Extend the passage on streamflow forecast skill for flood volumes, beginning right after its final sentence.

-- BEGIN Selection --

Streamflow forecasts are driven by QM–SS post-processed QPF and temperature data. A preliminary analysis of raw and post-processed ECMWF forecasts reveals that QM–SS is effective in reducing errors, and the post-processed forecasts are skillful enough for streamflow forecasting (see Fig. S1 in the Supplement). Figure 6 displays the CRPSS values of different flood volumes at three hydrological stations. Lead times of day 3, 5, 7, 10, 12 and 14 are chosen as representatives to trace the forecast quality. Generally, flood volumes tend to be captured better with the increase in duration. One reason is that there are often larger errors in the simulated flood peak, making the single-day flood volume more prone to bias. Another reason is that when the duration increases, the bias in streamflow for this relatively long period can offset itself. Performance of the VIC–ECMWF system deteriorates with increasing lead time, as expected. The lead time of skillful forecasts for the first floods is shorter than for the maximum floods. This can be explained by the generation mechanism of the first floods. The first floods are usually dominated by base flow and meltwater. Compared with the maximum floods, the first floods normally occur in the same period within 1 year, so historical meteorological observations on the same calendar day can provide skillful input. This fact results in a reference forecast which is hard to beat. As for the maximum floods, streamflow can be predicted at least 10 d ahead. Similarly to Table 2, forecasts driven by the S-simulation gain a higher CRPSS at Nuxia, while for the other two stations, performance of S simulation and N simulations varies with lead time and duration. It seems that N simulations gradually lose the advantage with increasing lead times, which may have something to do with the superposition of interaction of model parameter errors and meteorological forecast uncertainty.

-- END Selection --
-- BEGIN Dataset entries --

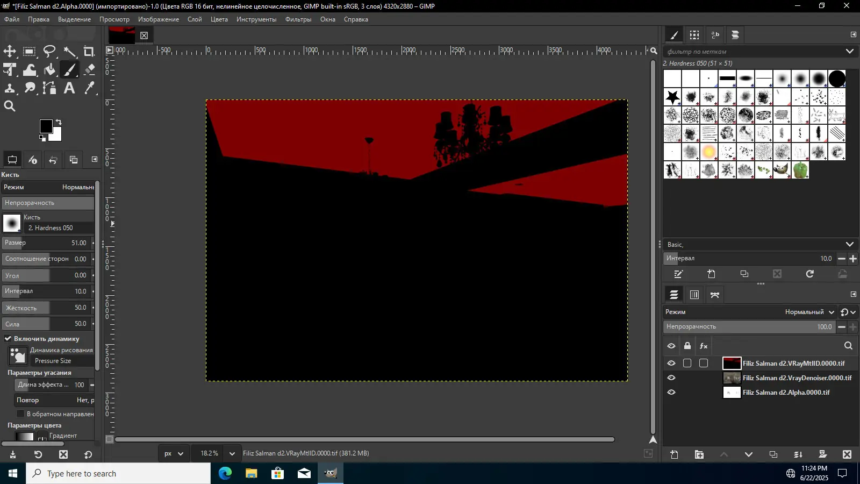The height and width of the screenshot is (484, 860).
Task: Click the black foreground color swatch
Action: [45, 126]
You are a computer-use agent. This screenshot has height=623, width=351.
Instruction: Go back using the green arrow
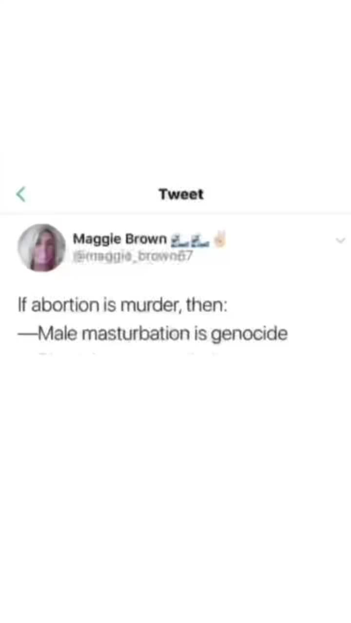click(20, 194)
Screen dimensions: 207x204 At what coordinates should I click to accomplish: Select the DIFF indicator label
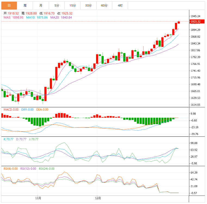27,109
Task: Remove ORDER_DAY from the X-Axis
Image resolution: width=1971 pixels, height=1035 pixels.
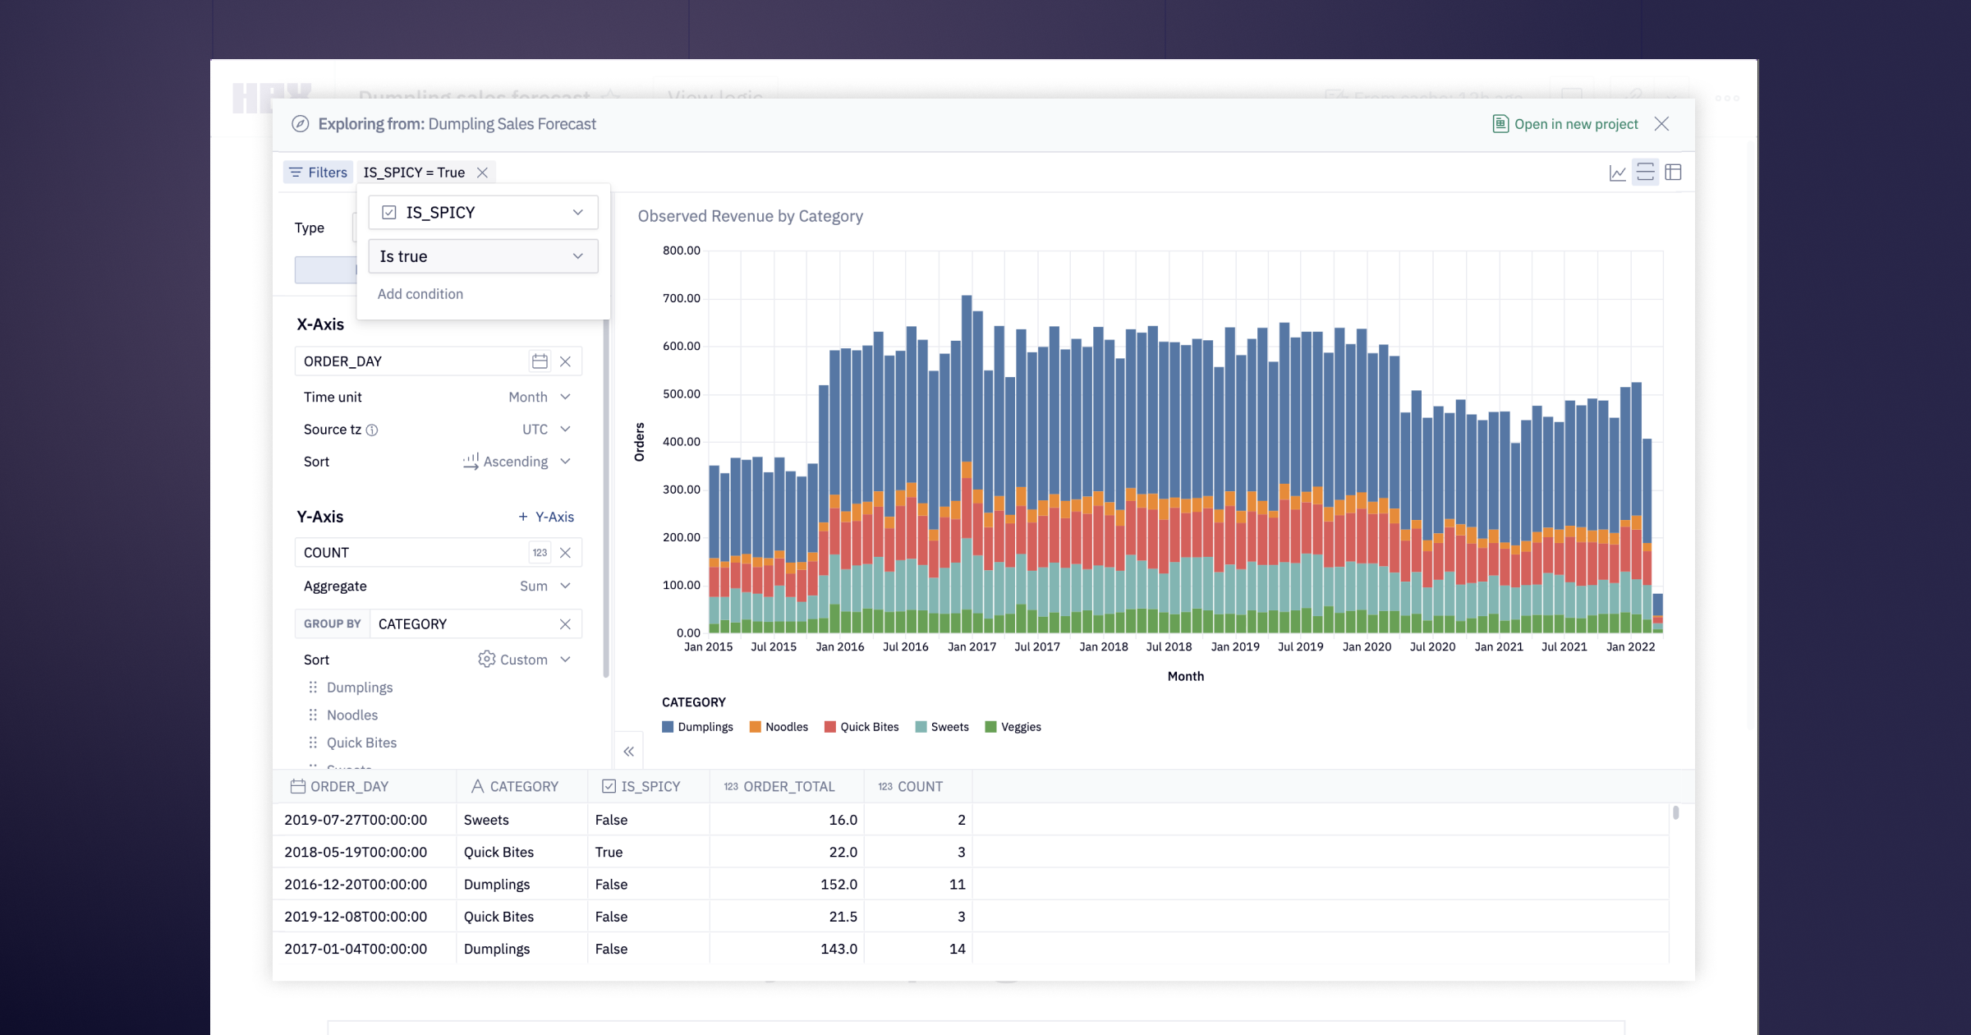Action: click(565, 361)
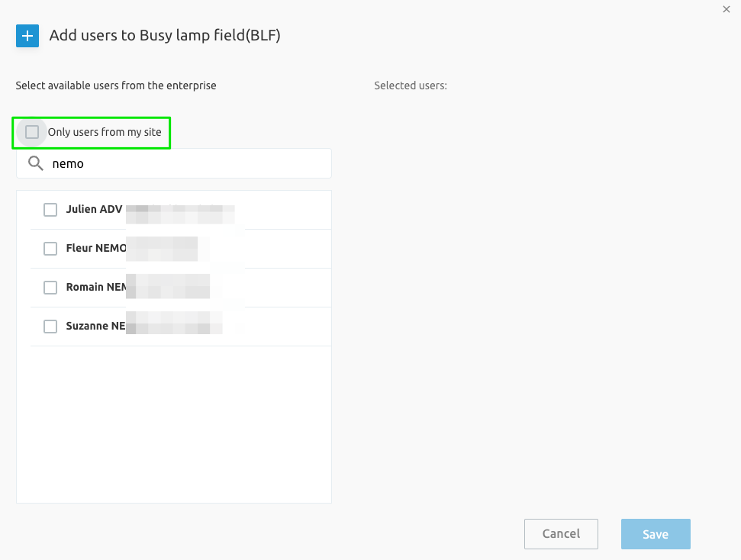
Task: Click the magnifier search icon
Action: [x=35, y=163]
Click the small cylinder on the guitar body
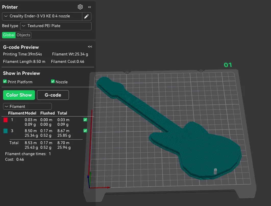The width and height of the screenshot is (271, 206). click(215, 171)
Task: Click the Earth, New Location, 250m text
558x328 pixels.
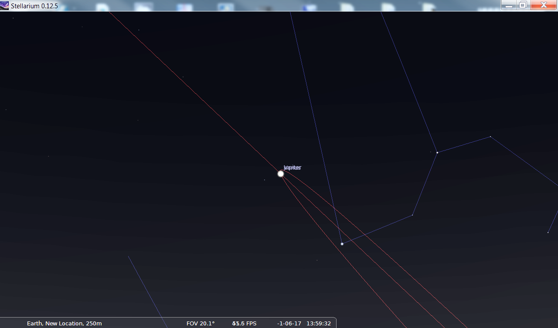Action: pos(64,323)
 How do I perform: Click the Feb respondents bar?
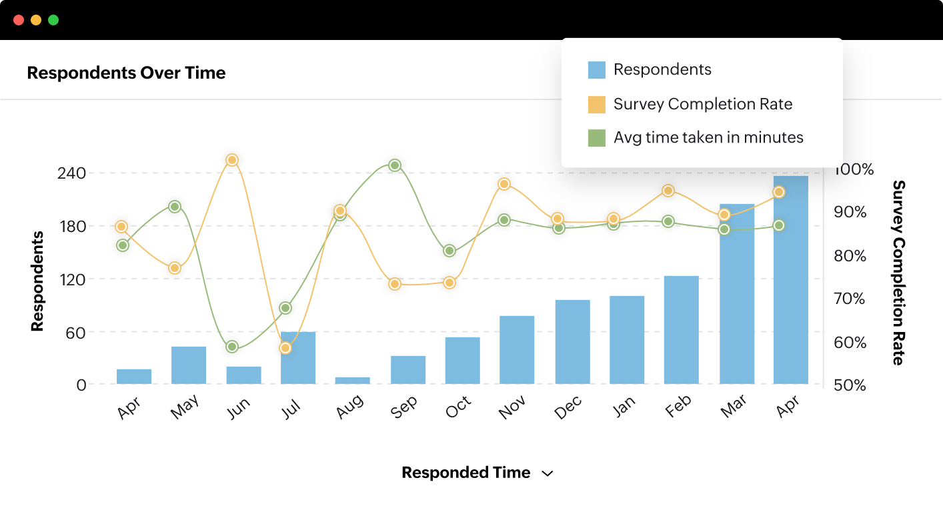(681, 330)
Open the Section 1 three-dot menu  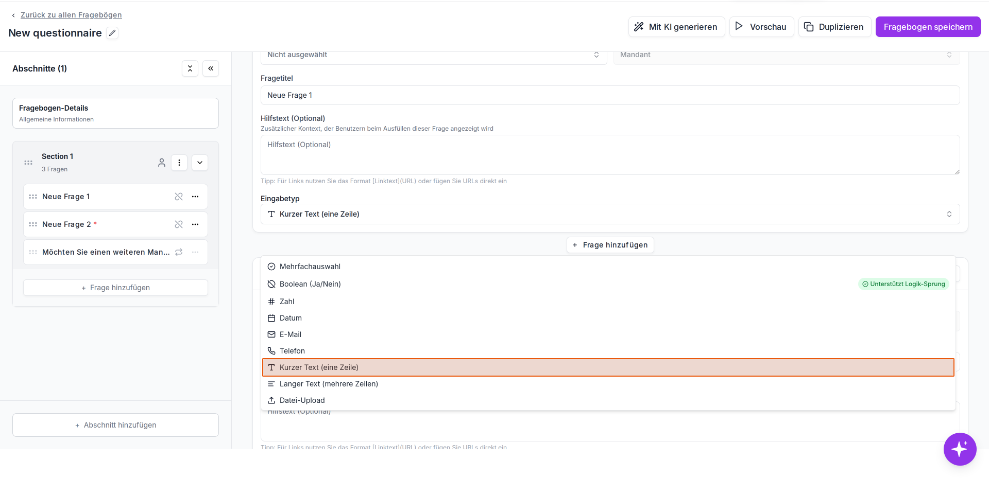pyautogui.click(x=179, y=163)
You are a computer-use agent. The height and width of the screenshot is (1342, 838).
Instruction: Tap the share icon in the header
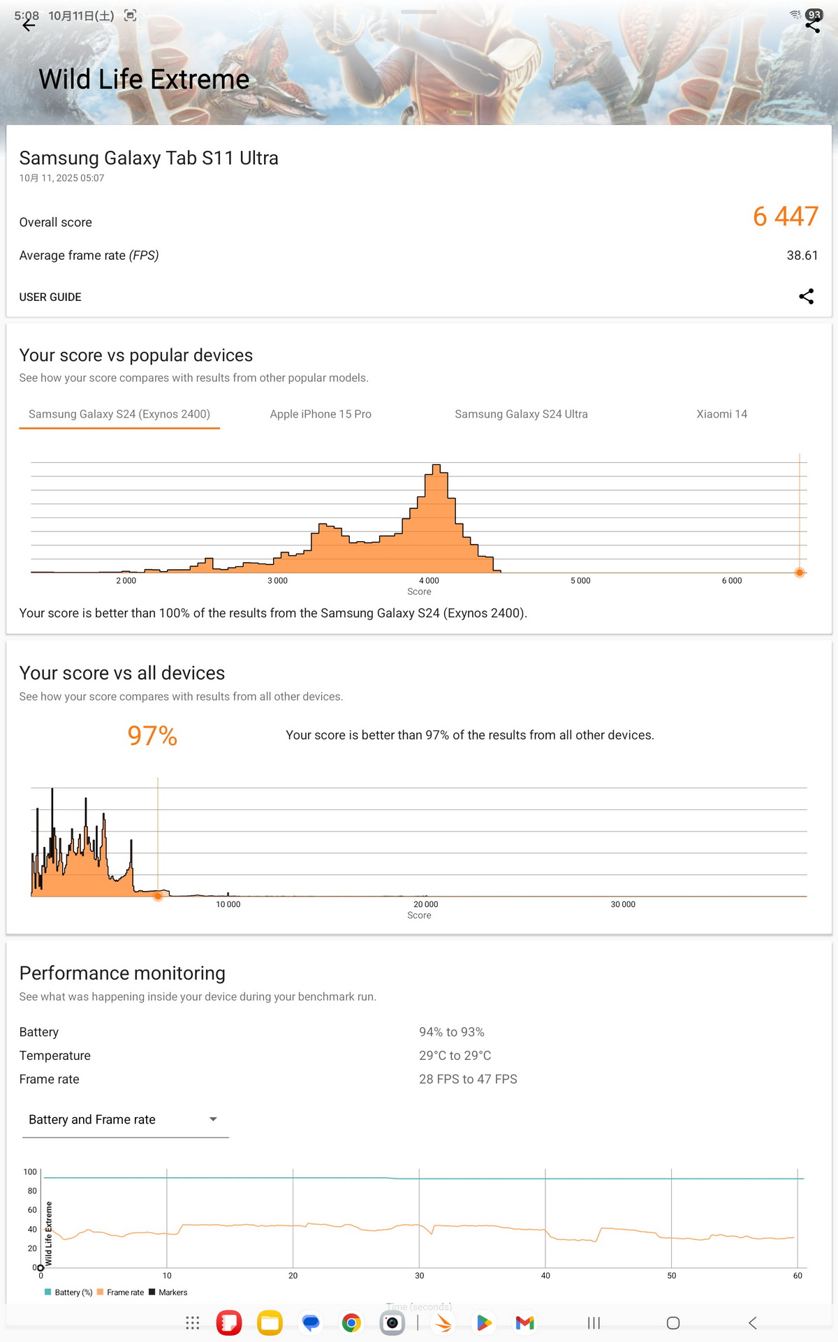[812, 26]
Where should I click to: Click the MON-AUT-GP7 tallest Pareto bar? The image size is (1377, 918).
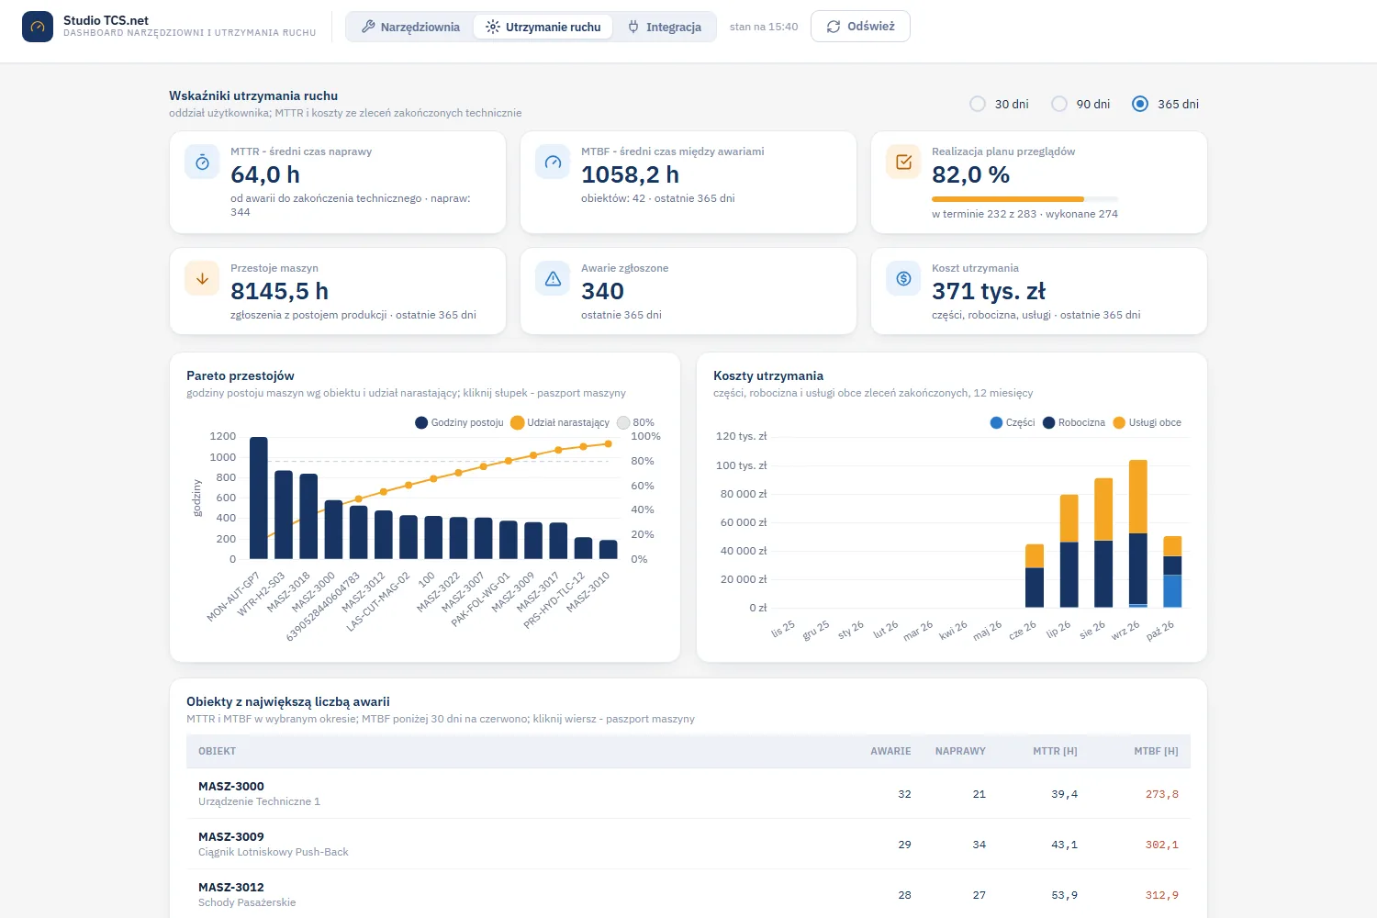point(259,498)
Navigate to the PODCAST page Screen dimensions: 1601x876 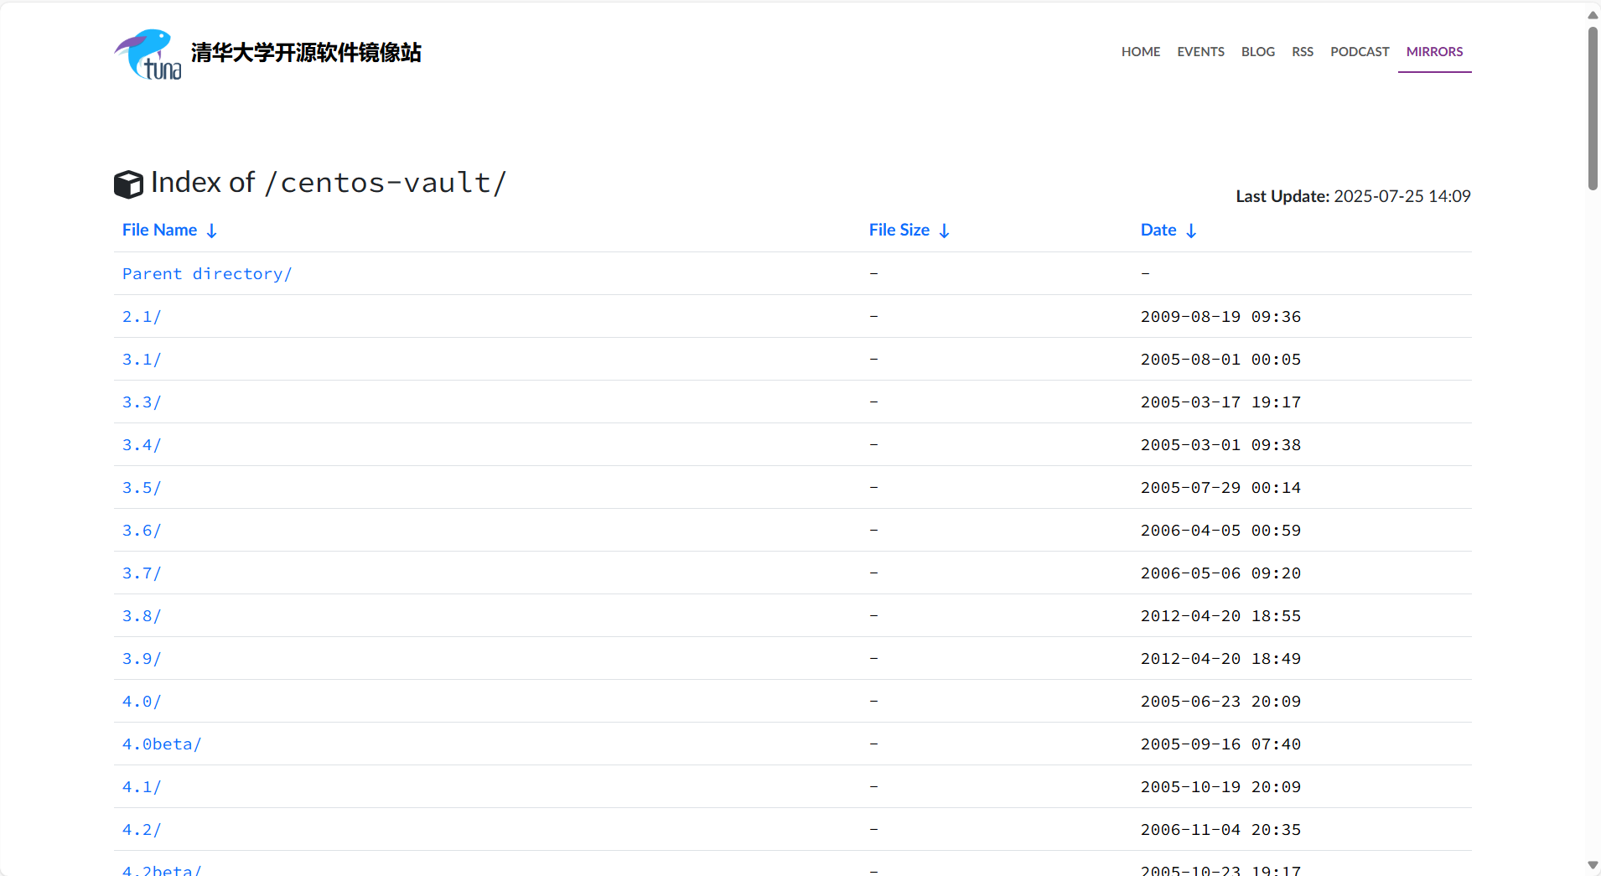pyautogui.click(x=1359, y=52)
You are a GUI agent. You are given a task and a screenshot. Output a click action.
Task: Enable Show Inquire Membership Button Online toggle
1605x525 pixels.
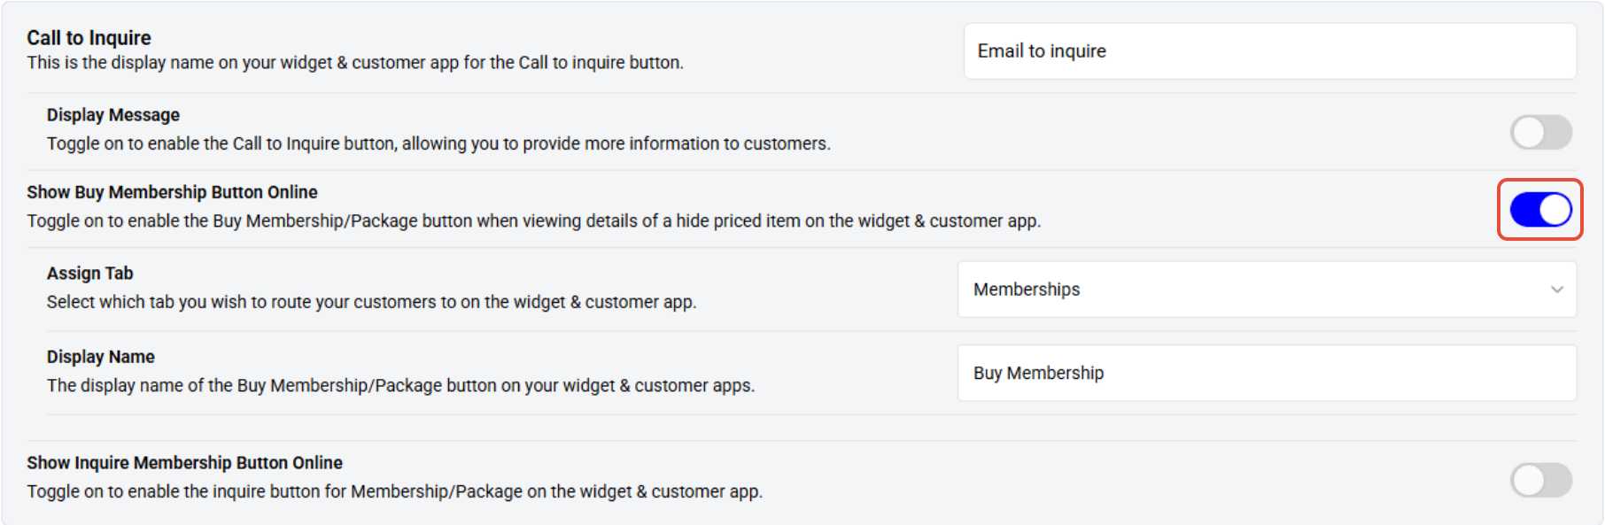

-- END Dataset entries --

- [Response for this exercise]
Figure 6CRPSS for different typical accumulated flood volumes against lead time. The upper panels are results for first floods, and the lower panels are for maximum floods. Scores derived from S-simulation sets are marked in black, while results for N simulations are in grey. (a) Nugesha. (b) Yangcun. (c) Nuxia.


Another statistical indicator computed from forecasted flood volumes driven by S simulation and N simulations is illustrated by box plots in Fig. 7 for the first floods and Fig. 8 for the maximum floods. For simplicity, only Q1 and Q7 are displayed, and an overall progressive improvement can be found from Q1 to Q7. As can be seen, Eq increases with lead time, but for longer lead times, a decrease exists. The decrease begins from day + 10 for the first floods and day + 12 for the maximum floods. Meanwhile, whiskers of box plots become wider and wider with the increase in lead time, indicating a larger degree of variability over lead times. For Nugesha, the percent absolute flood volume error is found to be 40 % on average. A greater Eq in Yangcun is highly likely to be caused by the insufficient modeling ability of VIC at this station, as the NSE value for entire streamflow is only up to 0.65. Lower variances can be found for the Nuxia station. Regarding comparisons between S simulation and N simulations, we can observe that for the first floods (Fig. 7), S simulation outperforms N simulations, with a smaller median and narrower whiskers, and in terms of Q7, the difference becomes minor, especially for longer lead times.

Figure 7Eq of first floods for Q1 and Q7  at (a, b) Nugesha, (c, d) Yangcun and (e, f) Nuxia. The black box plots are forecasts driven by S simulation, and forecasts derived from N simulations are denoted by grey.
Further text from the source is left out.